俺の事どう思ってる?!
「センスって生まれ持った物だからねぇ…。そう、努力も怠らないしね。天才が努力したら秀才は真似するしかないのかもね。…あはは!何とか解決したよ。姫はご立腹だけど」



 大笑いしながら講師は、生徒には見せない話し声で電話をしていた。



 終えるとタバコを1本火をつけ、空に煙を吐き出し今回の1件を振り返っていた。





 あの盗作騒ぎ後直ぐに紫江は、職員室へ向かい直談判をしたが、受け入れてもらえなかった。

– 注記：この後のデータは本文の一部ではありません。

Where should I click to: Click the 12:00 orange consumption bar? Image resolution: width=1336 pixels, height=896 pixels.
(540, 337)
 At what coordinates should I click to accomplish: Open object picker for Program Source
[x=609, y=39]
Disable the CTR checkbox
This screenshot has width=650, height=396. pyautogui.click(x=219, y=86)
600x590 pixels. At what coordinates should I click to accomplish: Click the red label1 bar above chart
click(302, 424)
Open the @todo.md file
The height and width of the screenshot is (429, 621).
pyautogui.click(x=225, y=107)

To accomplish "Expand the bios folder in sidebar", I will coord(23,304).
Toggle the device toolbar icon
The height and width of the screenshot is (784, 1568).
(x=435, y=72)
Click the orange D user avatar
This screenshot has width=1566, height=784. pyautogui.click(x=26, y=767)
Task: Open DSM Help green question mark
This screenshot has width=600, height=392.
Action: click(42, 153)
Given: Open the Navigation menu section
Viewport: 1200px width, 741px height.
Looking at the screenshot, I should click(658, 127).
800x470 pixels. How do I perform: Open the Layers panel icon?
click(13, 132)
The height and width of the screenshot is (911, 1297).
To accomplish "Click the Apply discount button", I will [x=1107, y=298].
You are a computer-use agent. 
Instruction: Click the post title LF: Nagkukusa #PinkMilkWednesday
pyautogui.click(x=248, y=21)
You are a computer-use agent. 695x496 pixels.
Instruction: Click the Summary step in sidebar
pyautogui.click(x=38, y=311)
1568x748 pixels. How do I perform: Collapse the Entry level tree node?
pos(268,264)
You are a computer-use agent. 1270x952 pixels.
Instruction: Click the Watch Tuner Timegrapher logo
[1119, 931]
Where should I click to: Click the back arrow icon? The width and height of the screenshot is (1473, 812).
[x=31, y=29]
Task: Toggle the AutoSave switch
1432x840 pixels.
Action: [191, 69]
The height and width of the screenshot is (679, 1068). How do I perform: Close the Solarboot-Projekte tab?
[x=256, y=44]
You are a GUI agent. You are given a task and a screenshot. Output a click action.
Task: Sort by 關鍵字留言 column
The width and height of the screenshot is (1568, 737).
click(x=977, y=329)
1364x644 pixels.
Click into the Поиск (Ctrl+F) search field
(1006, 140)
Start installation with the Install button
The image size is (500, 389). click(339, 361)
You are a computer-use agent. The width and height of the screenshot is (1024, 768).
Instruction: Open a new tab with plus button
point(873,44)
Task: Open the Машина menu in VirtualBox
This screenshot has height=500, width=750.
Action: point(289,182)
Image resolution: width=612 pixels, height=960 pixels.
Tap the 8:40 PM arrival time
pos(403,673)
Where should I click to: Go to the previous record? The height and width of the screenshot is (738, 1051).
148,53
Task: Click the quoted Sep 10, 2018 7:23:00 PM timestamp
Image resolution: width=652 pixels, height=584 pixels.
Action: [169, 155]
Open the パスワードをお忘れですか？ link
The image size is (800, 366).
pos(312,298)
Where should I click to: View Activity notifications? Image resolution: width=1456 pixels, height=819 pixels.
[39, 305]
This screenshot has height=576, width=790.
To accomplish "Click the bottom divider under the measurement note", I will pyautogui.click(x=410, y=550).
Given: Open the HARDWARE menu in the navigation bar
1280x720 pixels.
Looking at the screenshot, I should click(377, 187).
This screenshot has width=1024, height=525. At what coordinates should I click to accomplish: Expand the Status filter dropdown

 講師は生徒相談室へ場所を変えて、紫江の前に2枚のスタイル画を見せて質問を投げた。



「どっちが舞奈のだと思う?」



 すぐ見ただけで分かる。



 紫江は馬鹿にされているようで怒りを覚え、講師が舞奈と呼んだ事に気づかず、思い切り右側のスタイル画を叩いた。



「正解。…それでこっちが…」



 見せなくても分かっていた。紫江は間髪空けずに…。



「村田」



 と怒りを込めて名前を出した。



 講師は話しを続けた。全て分かっているが、今の状況では証拠が乏しい。



 舞奈の無実を晴らすことは難しかった。



 舞奈が無実だと分かっていた担任に胸を撫で下ろすが、何の解決もしていない。



 更に担任は村田の机の中から、舞奈がプリントの裏に描いたスタイル画を昨日見たと話した。



 今回の騒ぎで破棄する可能性があると付け足した。



「舞奈に止められているの。…でも今回は限界」



 紫江が教師から逸脱した感情で話しているのを見えた。



 やっと担任が発した舞奈と言う言葉に引っ掛かっり、関係を聞くが話しをはぐらかされた。



「破棄しないか見てて」



 紫江は二つ返事で了承し、夢人にも協力してもらうことを了承してもらい、村田の監視が始まった。